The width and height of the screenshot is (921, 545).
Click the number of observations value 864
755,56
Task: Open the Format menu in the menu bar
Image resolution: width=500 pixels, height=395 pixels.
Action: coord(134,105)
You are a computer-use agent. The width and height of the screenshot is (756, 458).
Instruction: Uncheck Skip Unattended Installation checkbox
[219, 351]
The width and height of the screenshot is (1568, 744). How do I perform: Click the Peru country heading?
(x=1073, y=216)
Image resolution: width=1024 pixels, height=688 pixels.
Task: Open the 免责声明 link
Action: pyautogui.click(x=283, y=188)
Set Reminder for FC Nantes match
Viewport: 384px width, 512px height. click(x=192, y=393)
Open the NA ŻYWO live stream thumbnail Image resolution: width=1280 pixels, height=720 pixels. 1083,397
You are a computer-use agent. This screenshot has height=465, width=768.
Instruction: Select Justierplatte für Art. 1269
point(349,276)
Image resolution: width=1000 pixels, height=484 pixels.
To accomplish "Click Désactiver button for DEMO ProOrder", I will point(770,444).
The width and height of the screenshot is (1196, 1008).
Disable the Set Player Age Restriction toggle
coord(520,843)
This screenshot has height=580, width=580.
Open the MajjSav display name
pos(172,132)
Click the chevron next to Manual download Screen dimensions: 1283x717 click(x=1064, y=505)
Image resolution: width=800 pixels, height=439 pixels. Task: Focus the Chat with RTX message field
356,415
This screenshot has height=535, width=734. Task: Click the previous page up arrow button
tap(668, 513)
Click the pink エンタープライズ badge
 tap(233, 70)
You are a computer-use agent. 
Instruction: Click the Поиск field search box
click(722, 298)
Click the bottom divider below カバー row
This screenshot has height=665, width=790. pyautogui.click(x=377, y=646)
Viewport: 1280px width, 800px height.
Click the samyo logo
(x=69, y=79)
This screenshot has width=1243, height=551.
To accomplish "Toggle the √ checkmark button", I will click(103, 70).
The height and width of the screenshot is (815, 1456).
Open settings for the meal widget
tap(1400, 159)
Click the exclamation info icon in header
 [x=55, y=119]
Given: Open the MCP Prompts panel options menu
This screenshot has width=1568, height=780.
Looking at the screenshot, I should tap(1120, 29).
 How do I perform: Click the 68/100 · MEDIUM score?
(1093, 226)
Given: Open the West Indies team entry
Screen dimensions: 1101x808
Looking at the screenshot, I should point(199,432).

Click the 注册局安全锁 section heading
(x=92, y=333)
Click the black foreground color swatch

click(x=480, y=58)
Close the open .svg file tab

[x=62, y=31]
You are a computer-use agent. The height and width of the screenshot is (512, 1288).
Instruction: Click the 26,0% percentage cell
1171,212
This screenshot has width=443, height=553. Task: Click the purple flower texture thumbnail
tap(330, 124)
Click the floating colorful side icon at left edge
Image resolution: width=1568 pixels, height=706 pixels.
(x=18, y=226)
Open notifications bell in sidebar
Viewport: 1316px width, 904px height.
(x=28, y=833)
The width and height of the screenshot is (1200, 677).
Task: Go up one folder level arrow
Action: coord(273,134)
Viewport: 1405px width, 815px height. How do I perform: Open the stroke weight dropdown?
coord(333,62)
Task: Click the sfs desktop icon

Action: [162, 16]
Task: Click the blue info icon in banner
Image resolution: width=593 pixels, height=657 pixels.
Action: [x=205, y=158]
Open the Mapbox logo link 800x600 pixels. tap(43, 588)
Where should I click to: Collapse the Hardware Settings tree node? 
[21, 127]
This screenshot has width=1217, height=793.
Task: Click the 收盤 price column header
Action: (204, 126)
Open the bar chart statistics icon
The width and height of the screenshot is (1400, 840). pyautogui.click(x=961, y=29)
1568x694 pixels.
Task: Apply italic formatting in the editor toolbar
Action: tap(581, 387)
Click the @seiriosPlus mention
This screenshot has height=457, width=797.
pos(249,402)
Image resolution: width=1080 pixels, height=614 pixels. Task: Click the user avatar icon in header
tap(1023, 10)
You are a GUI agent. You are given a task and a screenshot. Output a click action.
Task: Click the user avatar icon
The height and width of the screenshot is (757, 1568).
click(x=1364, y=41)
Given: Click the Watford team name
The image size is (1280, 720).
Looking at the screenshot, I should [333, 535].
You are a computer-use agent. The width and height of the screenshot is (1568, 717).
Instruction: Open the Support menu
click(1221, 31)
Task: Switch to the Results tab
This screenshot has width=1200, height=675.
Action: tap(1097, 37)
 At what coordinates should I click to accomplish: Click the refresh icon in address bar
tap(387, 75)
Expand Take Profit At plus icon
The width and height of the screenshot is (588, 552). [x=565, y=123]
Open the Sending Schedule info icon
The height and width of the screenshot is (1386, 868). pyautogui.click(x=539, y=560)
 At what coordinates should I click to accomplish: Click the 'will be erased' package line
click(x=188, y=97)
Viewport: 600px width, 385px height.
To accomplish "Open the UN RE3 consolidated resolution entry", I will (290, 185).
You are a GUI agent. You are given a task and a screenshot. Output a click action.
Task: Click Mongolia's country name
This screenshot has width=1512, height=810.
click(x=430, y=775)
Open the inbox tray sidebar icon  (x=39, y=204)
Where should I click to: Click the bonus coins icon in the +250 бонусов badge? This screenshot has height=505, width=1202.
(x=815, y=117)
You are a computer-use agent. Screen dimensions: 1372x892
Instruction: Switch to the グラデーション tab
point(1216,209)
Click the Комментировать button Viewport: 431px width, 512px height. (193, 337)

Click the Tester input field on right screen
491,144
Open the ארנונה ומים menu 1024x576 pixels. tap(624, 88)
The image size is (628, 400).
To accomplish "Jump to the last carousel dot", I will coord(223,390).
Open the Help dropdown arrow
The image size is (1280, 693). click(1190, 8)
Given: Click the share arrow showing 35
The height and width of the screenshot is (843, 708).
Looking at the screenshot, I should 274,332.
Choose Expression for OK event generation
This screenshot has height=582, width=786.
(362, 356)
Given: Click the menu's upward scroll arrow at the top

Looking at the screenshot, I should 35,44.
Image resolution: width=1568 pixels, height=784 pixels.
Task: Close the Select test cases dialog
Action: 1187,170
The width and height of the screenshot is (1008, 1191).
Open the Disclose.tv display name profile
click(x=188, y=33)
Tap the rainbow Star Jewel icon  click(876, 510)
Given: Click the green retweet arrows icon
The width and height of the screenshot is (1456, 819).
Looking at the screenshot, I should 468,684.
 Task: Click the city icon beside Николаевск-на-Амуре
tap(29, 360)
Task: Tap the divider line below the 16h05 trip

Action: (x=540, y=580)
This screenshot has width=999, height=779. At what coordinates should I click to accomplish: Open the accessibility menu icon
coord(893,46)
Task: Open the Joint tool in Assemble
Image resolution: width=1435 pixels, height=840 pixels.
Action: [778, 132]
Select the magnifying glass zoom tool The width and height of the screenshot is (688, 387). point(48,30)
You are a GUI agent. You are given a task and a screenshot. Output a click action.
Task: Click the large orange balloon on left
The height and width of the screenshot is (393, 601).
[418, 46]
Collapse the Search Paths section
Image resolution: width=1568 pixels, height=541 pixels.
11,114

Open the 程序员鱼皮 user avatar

Aim of the task:
Return the whole listing exactly.

Reply to the exercise:
The width and height of the screenshot is (921, 545).
Click the number of observations value 864
755,56
Task: Open the Format menu in the menu bar
Image resolution: width=500 pixels, height=395 pixels.
Action: coord(134,105)
You are a computer-use agent. The width and height of the screenshot is (756, 458).
Instruction: Uncheck Skip Unattended Installation checkbox
[219, 351]
The width and height of the screenshot is (1568, 744). How do I perform: Click the Peru country heading?
(x=1073, y=216)
Image resolution: width=1024 pixels, height=688 pixels.
Task: Open the 免责声明 link
Action: pyautogui.click(x=283, y=188)
Set Reminder for FC Nantes match
Viewport: 384px width, 512px height. click(x=192, y=393)
Open the NA ŻYWO live stream thumbnail Image resolution: width=1280 pixels, height=720 pixels. 1083,397
You are a computer-use agent. This screenshot has height=465, width=768.
Instruction: Select Justierplatte für Art. 1269
point(349,276)
Image resolution: width=1000 pixels, height=484 pixels.
To accomplish "Click Désactiver button for DEMO ProOrder", I will point(770,444).
The width and height of the screenshot is (1196, 1008).
Disable the Set Player Age Restriction toggle
coord(520,843)
This screenshot has height=580, width=580.
Open the MajjSav display name
pos(172,132)
Click the chevron next to Manual download Screen dimensions: 1283x717 click(x=1064, y=505)
Image resolution: width=800 pixels, height=439 pixels. Task: Focus the Chat with RTX message field
356,415
This screenshot has height=535, width=734. Task: Click the previous page up arrow button
tap(668, 513)
Click the pink エンタープライズ badge
 tap(233, 70)
You are a computer-use agent. 
Instruction: Click the Поиск field search box
click(722, 298)
Click the bottom divider below カバー row
This screenshot has height=665, width=790. pyautogui.click(x=377, y=646)
Viewport: 1280px width, 800px height.
Click the samyo logo
(x=69, y=79)
This screenshot has width=1243, height=551.
To accomplish "Toggle the √ checkmark button", I will click(103, 70).
The height and width of the screenshot is (815, 1456).
Open settings for the meal widget
tap(1400, 159)
Click the exclamation info icon in header
 [x=55, y=119]
Given: Open the MCP Prompts panel options menu
This screenshot has width=1568, height=780.
Looking at the screenshot, I should tap(1120, 29).
 How do I perform: Click the 68/100 · MEDIUM score?
(1093, 226)
Given: Open the West Indies team entry
Screen dimensions: 1101x808
Looking at the screenshot, I should point(199,432).

Click the 注册局安全锁 section heading
(x=92, y=333)
Click the black foreground color swatch

click(x=480, y=58)
Close the open .svg file tab

[x=62, y=31]
You are a computer-use agent. The height and width of the screenshot is (512, 1288).
Instruction: Click the 26,0% percentage cell
1171,212
This screenshot has width=443, height=553. Task: Click the purple flower texture thumbnail
tap(330, 124)
Click the floating colorful side icon at left edge
Image resolution: width=1568 pixels, height=706 pixels.
(x=18, y=226)
Open notifications bell in sidebar
Viewport: 1316px width, 904px height.
(x=28, y=833)
The width and height of the screenshot is (1200, 677).
Task: Go up one folder level arrow
Action: coord(273,134)
Viewport: 1405px width, 815px height. How do I perform: Open the stroke weight dropdown?
coord(333,62)
Task: Click the sfs desktop icon

Action: [162, 16]
Task: Click the blue info icon in banner
Image resolution: width=593 pixels, height=657 pixels.
Action: [x=205, y=158]
Open the Mapbox logo link 800x600 pixels. tap(43, 588)
Where should I click to: Collapse the Hardware Settings tree node? 
[21, 127]
This screenshot has width=1217, height=793.
Task: Click the 收盤 price column header
Action: (204, 126)
Open the bar chart statistics icon
The width and height of the screenshot is (1400, 840). pyautogui.click(x=961, y=29)
1568x694 pixels.
Task: Apply italic formatting in the editor toolbar
Action: tap(581, 387)
Click the @seiriosPlus mention
This screenshot has height=457, width=797.
pos(249,402)
Image resolution: width=1080 pixels, height=614 pixels. Task: Click the user avatar icon in header
tap(1023, 10)
You are a GUI agent. You are given a task and a screenshot. Output a click action.
Task: Click the user avatar icon
The height and width of the screenshot is (757, 1568).
click(x=1364, y=41)
Given: Click the Watford team name
The image size is (1280, 720).
Looking at the screenshot, I should [333, 535].
You are a computer-use agent. The width and height of the screenshot is (1568, 717).
Instruction: Open the Support menu
click(1221, 31)
Task: Switch to the Results tab
This screenshot has width=1200, height=675.
Action: tap(1097, 37)
 At what coordinates should I click to accomplish: Click the refresh icon in address bar
tap(387, 75)
Expand Take Profit At plus icon
The width and height of the screenshot is (588, 552). [x=565, y=123]
Open the Sending Schedule info icon
The height and width of the screenshot is (1386, 868). pyautogui.click(x=539, y=560)
 At what coordinates should I click to accomplish: Click the 'will be erased' package line
click(x=188, y=97)
Viewport: 600px width, 385px height.
To accomplish "Open the UN RE3 consolidated resolution entry", I will (290, 185).
You are a GUI agent. You are given a task and a screenshot. Output a click action.
Task: Click Mongolia's country name
This screenshot has width=1512, height=810.
click(x=430, y=775)
Open the inbox tray sidebar icon  (x=39, y=204)
Where should I click to: Click the bonus coins icon in the +250 бонусов badge? This screenshot has height=505, width=1202.
(x=815, y=117)
You are a computer-use agent. Screen dimensions: 1372x892
Instruction: Switch to the グラデーション tab
point(1216,209)
Click the Комментировать button Viewport: 431px width, 512px height. (193, 337)

Click the Tester input field on right screen
491,144
Open the ארנונה ומים menu 1024x576 pixels. tap(624, 88)
The image size is (628, 400).
To accomplish "Jump to the last carousel dot", I will coord(223,390).
Open the Help dropdown arrow
The image size is (1280, 693). click(1190, 8)
Given: Click the share arrow showing 35
The height and width of the screenshot is (843, 708).
Looking at the screenshot, I should 274,332.
Choose Expression for OK event generation
This screenshot has height=582, width=786.
(362, 356)
Given: Click the menu's upward scroll arrow at the top

Looking at the screenshot, I should 35,44.
Image resolution: width=1568 pixels, height=784 pixels.
Task: Close the Select test cases dialog
Action: 1187,170
The width and height of the screenshot is (1008, 1191).
Open the Disclose.tv display name profile
click(x=188, y=33)
Tap the rainbow Star Jewel icon  click(876, 510)
Given: Click the green retweet arrows icon
The width and height of the screenshot is (1456, 819).
Looking at the screenshot, I should 468,684.
 Task: Click the city icon beside Николаевск-на-Амуре
tap(29, 360)
Task: Tap the divider line below the 16h05 trip

Action: (x=540, y=580)
This screenshot has width=999, height=779. At what coordinates should I click to accomplish: Open the accessibility menu icon
coord(893,46)
Task: Open the Joint tool in Assemble
Image resolution: width=1435 pixels, height=840 pixels.
Action: [778, 132]
Select the magnifying glass zoom tool The width and height of the screenshot is (688, 387). point(48,30)
You are a GUI agent. You are given a task and a screenshot. Output a click action.
Task: Click the large orange balloon on left
The height and width of the screenshot is (393, 601).
[418, 46]
Collapse the Search Paths section
Image resolution: width=1568 pixels, height=541 pixels.
11,114

Open the 程序员鱼皮 user avatar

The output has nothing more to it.